There are movie roles that define and shape your life and then there are roles that send you retreating in search of emotional balance. Djinn’s leading lady Razane Jammal experienced the latter after filming in UAE’s first horror film.
“For my role, I had to cry and scream all day. We had to imagine things. So I dug deep into myself. I opened old wounds. So when the movie was done, I had all these wounds that were left raw and open,” said Jamal.
She plays Salama, one half of an Emirati couple, who reluctantly moves from New York to the UAE with her husband. She’s grappling with the death of their child and a change would do good, advises her US-based counsellor. But her UAE tryst is far from perfect.
“I was screaming and crying all day... It left me exhausted mentally and physically. The question was, how do I mend my heart? I met with spiritual healers and went to Kerala for meditation. Yoga kept me sane,” said Jammal.
Born in Lebanon, this 26-year-old actress is what you call a citizen of the world. She has lived in London, the Middle East and is now living in Los Angeles. She describes her Djinn director Tobe Hooper as an exacting leader who loves doing a scene over and over again.

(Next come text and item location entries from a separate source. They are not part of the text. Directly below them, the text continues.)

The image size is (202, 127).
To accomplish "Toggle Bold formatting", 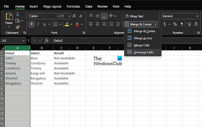I will [32, 24].
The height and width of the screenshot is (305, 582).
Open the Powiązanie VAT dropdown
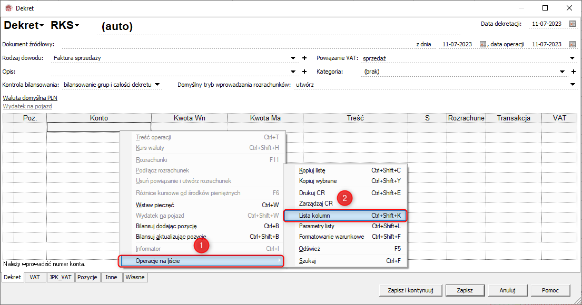click(573, 58)
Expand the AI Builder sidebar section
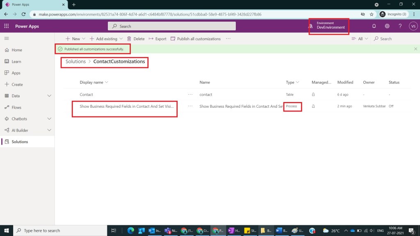Viewport: 420px width, 236px height. click(x=49, y=130)
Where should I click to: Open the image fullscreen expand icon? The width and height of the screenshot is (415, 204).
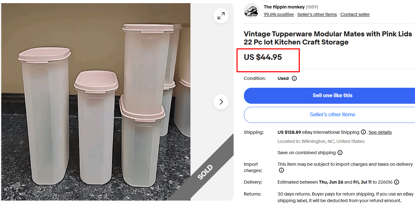(221, 15)

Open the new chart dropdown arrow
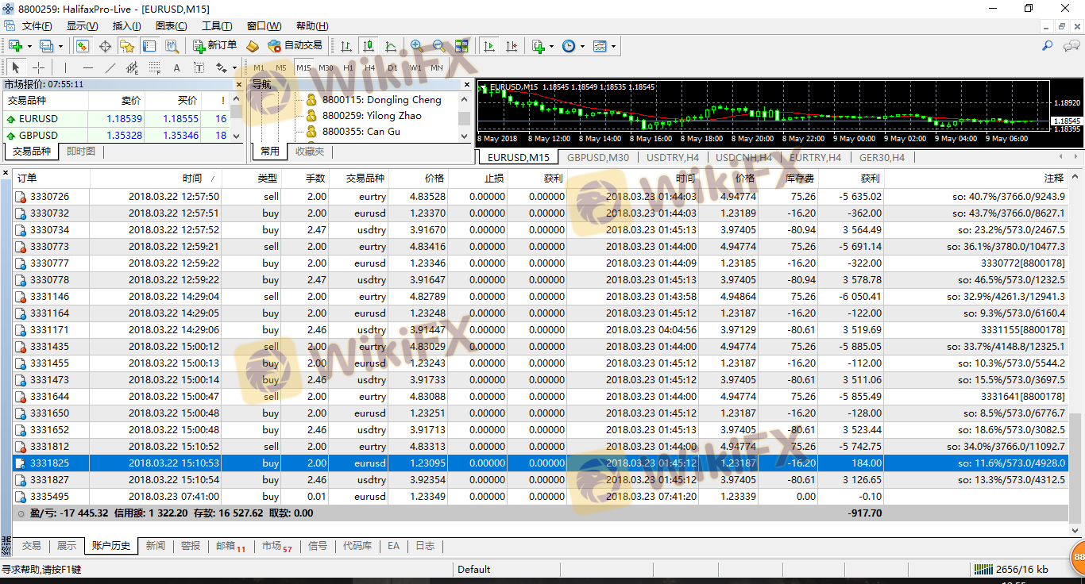click(x=29, y=46)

“Tobe is a complex character. You have to earn his trust. Salama is his vision. I might have played her slightly differently. I may not cry as much. At one point, I told Tobe: ‘if she cries so much, the audience will want her to die. She needs to be stronger’,” said Jammal.
Djinn, hailed as UAE’s first horror film, took more than two years for theatrical release leaving behind a set of frustrated actors (at the opening night of Djinn at ADFF last Friday, its stars were gushing on the red carpet about how its release came as a “pleasant surprise” ).
“When they called me to say it will release, I didn’t believe them. I believed it only when I saw it being screened on the big screen. It felt amazing even though I had moved on by then,” said Jammal, who also plays a role in Kanye West’s 30-minute short film, A Cruel Summer. Grammy-winner West’s ambitious film/art installation premiered at the Cannes Film Festival this year.
“He shot it on seven different cameras. It’s an experimental film and I play the queen in the story about a guy and a princess. He is not as aggressive as the media makes him out to be. He’s a productive artist, a visionary. He has the talent and the courage to carry out his dreams.”
While she considers West a go-getter, she says that plunging into acting requires guts.
“You have people telling you that your clock is ticking and that if you don’t make it by next year then you are gone. Actors deals with so much rejection. The keep saying: ‘you are not Lebanese enough, you are not American enough, you are not English enough, you are nothing, you are too fat, you are too tall, you are too skinny’. There’s so much criticism that you need to be mentally strong to be stable.”